→ **DATA IN THIS EXERCISE**:
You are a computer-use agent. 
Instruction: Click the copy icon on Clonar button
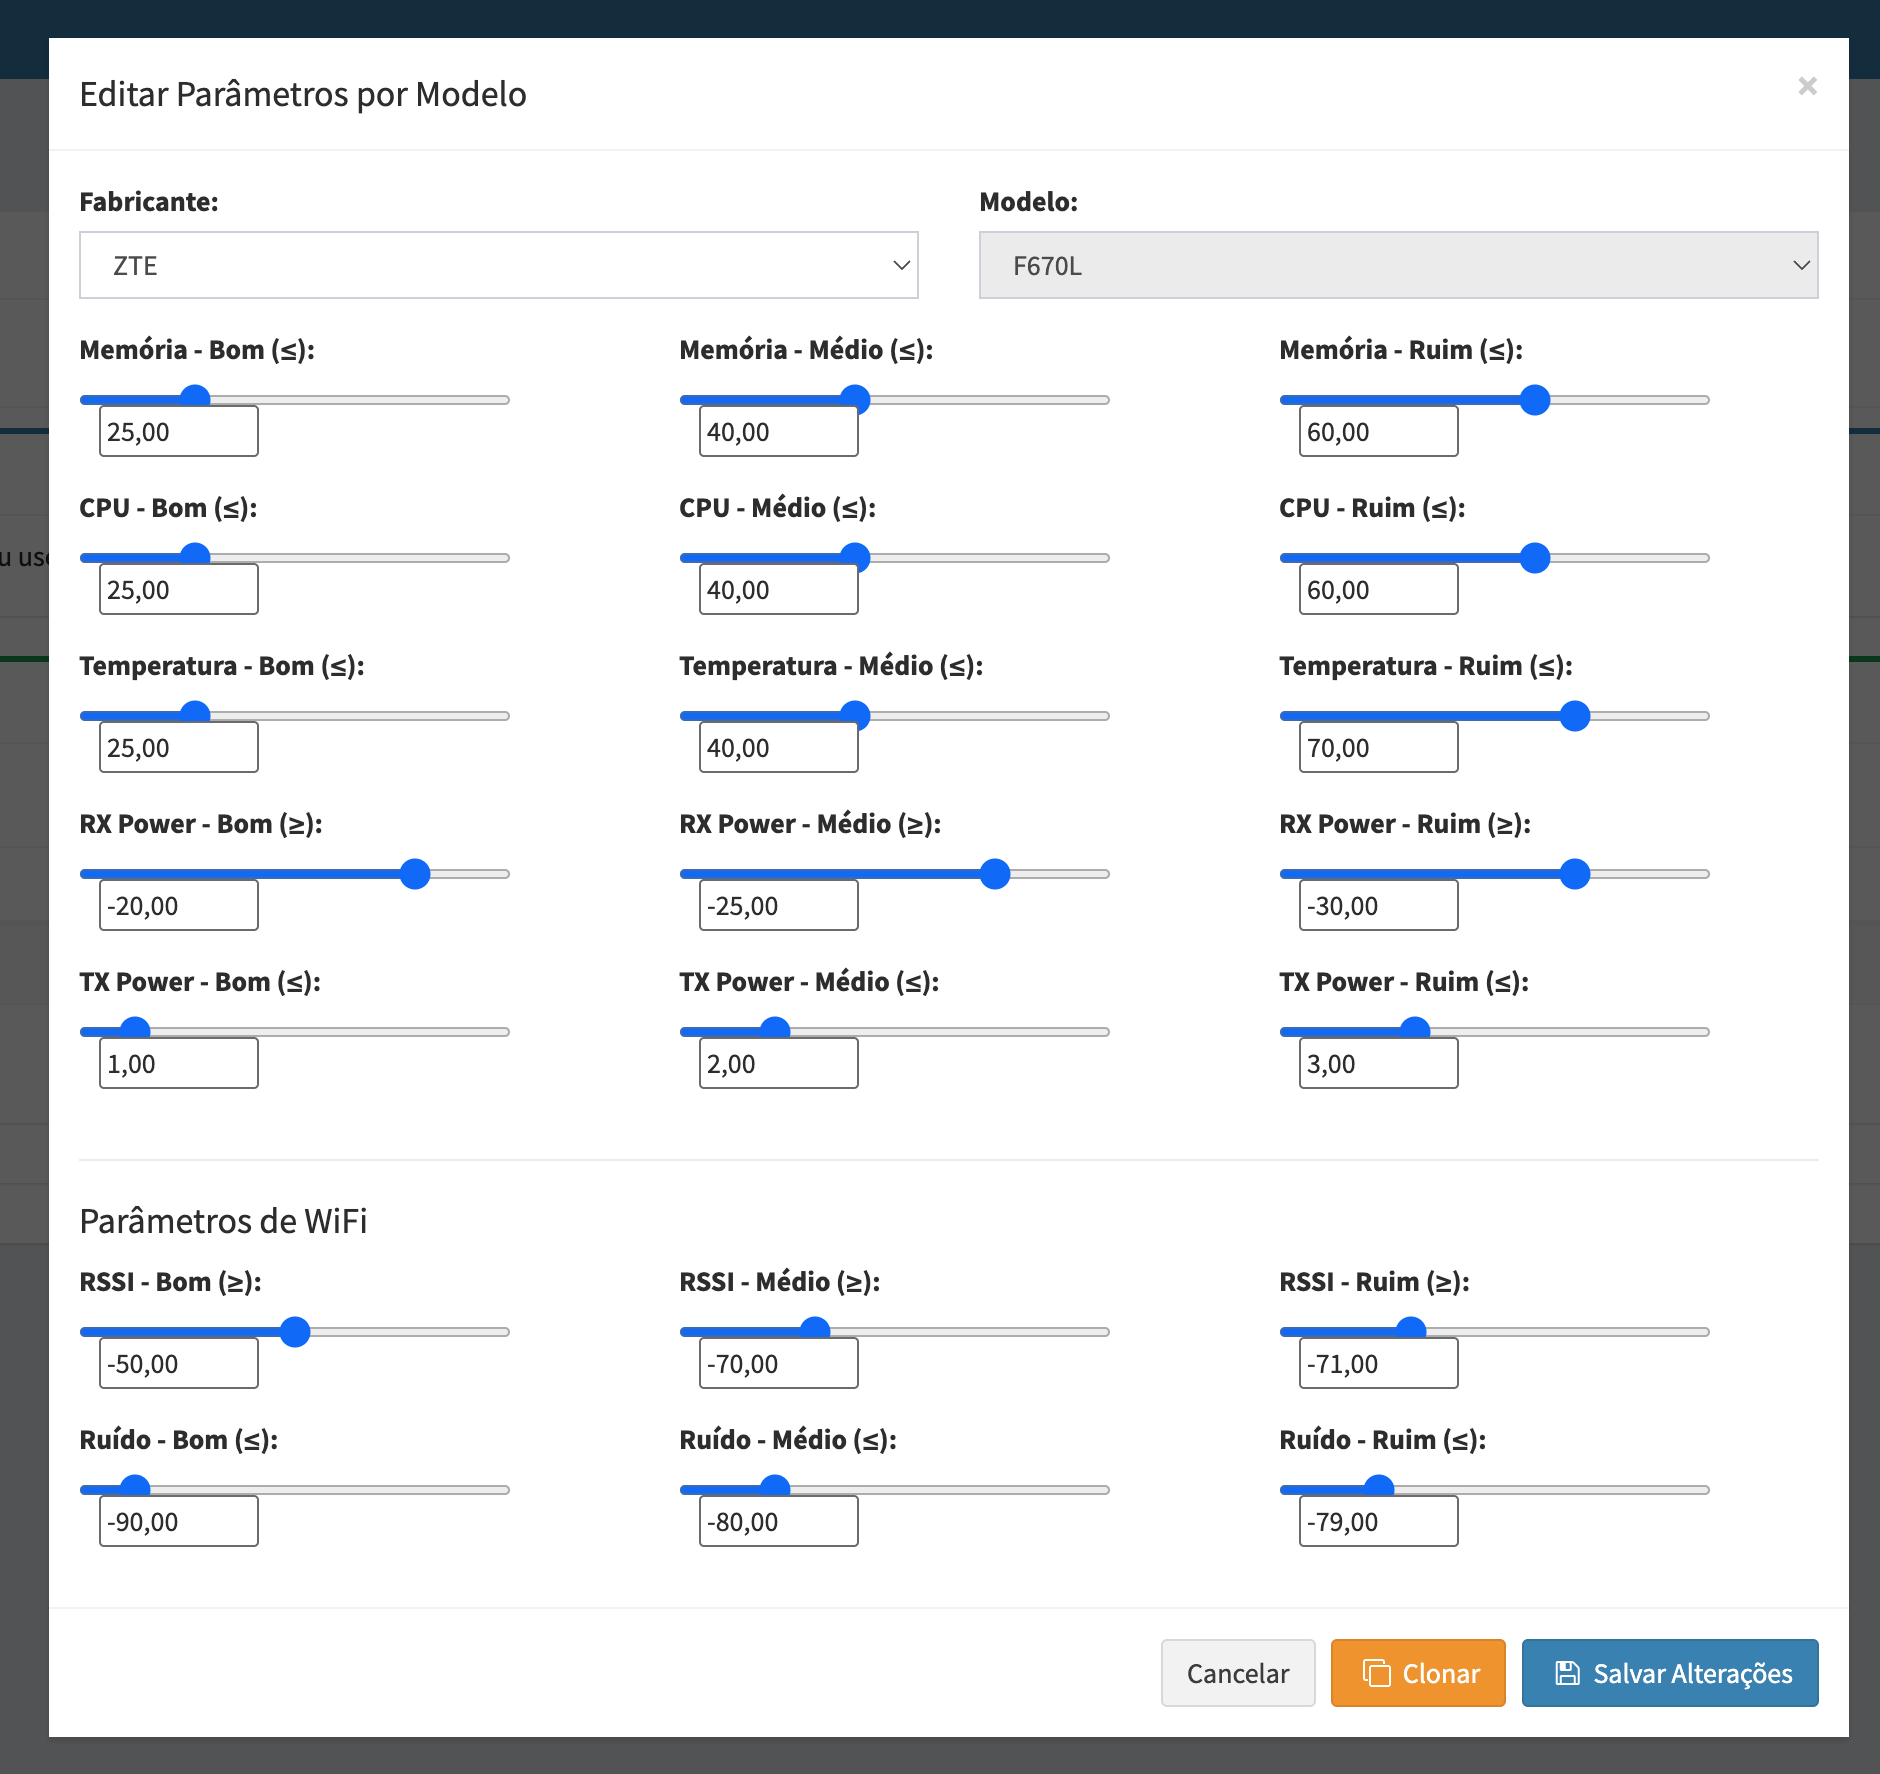point(1377,1673)
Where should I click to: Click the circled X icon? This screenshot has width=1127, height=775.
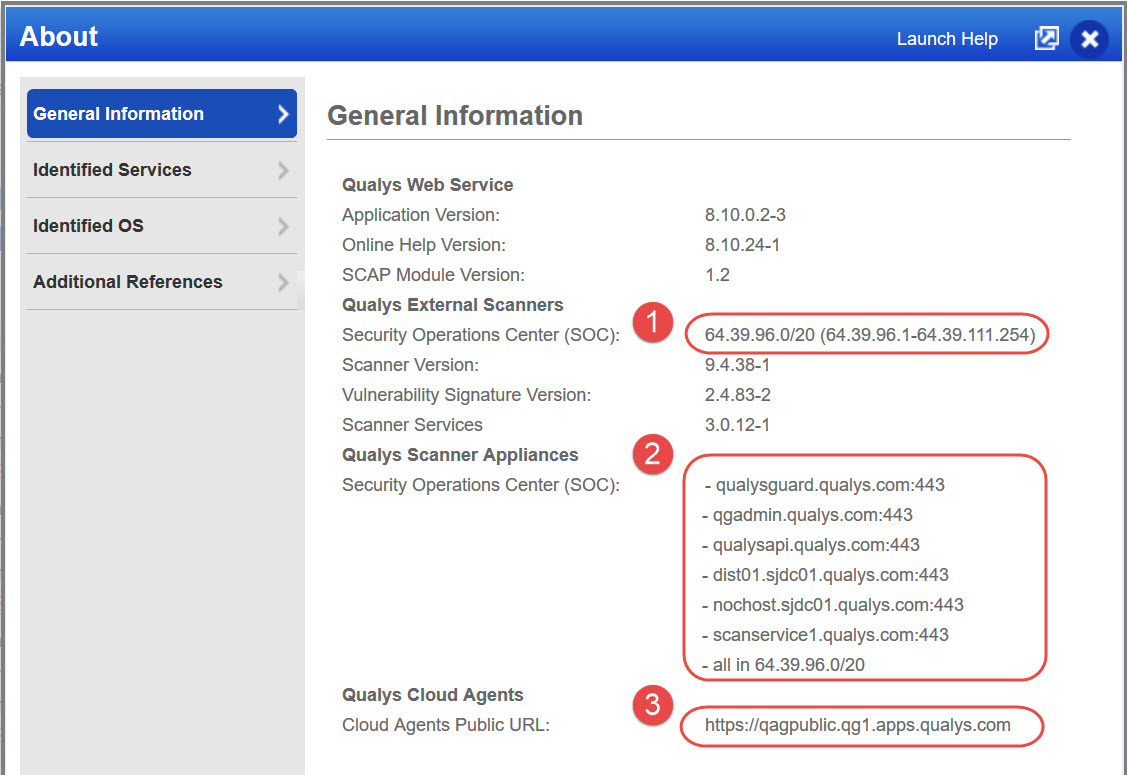1089,39
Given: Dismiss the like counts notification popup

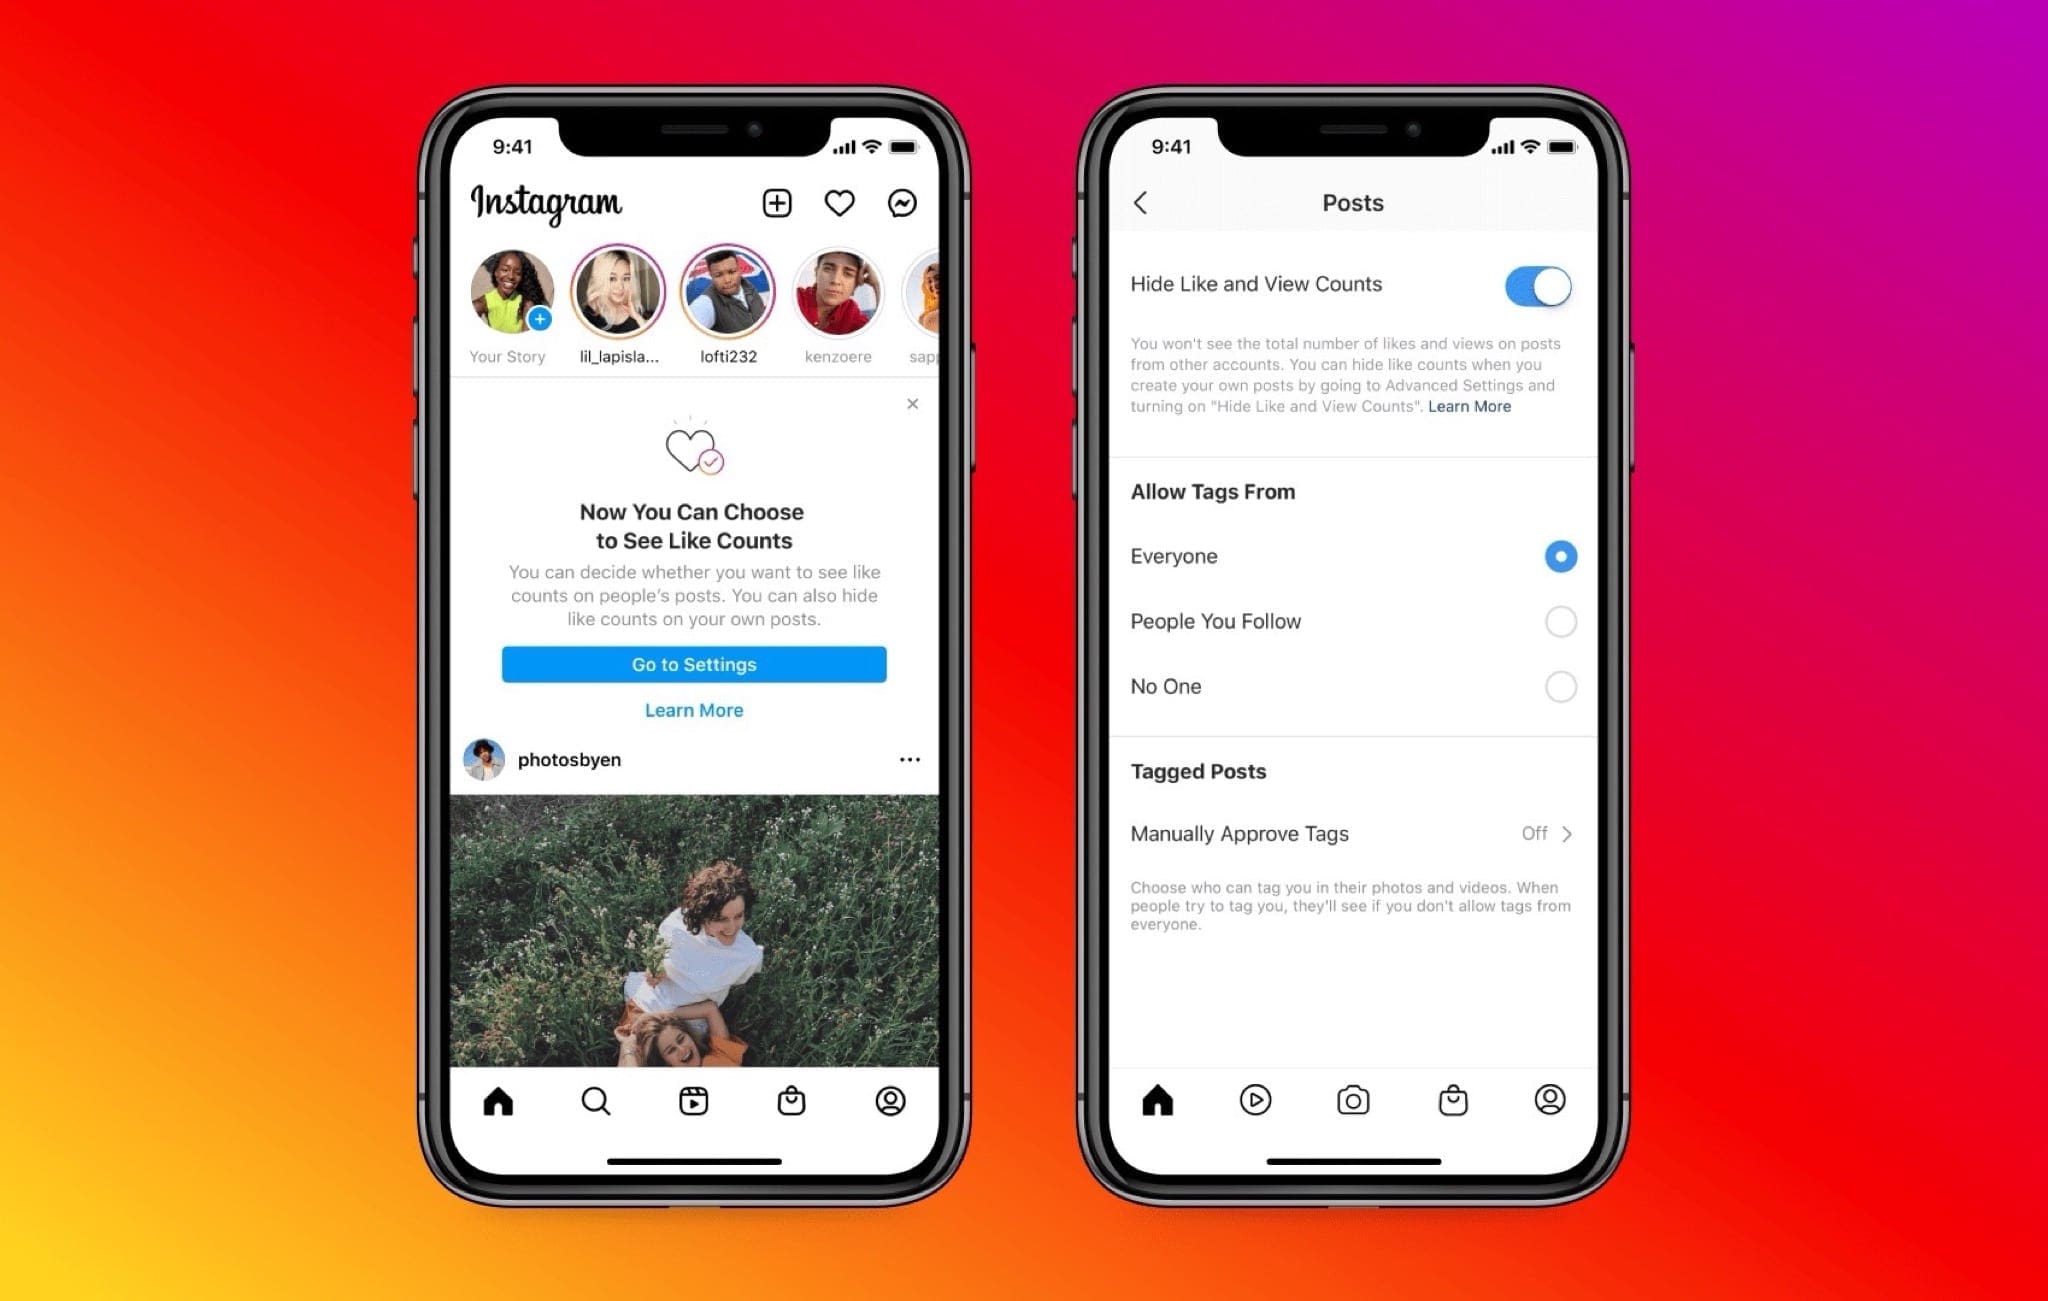Looking at the screenshot, I should (x=914, y=404).
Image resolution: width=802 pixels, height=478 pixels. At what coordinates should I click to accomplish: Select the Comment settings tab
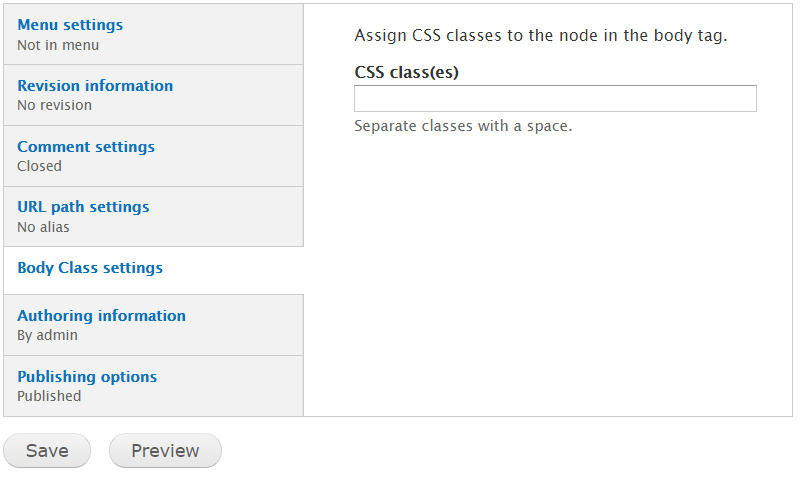[x=86, y=147]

→ **WORK REQUEST**: A word-for-word copy of the lines from the one with "Given: Dismiss the" through the final line of the listing above is the whole answer, and it contains no pictures.

→ **EXERCISE RESPONSE**:
Given: Dismiss the like counts notification popup

Looking at the screenshot, I should (x=914, y=404).
Image resolution: width=802 pixels, height=478 pixels. At what coordinates should I click to accomplish: Select the Comment settings tab
[x=86, y=147]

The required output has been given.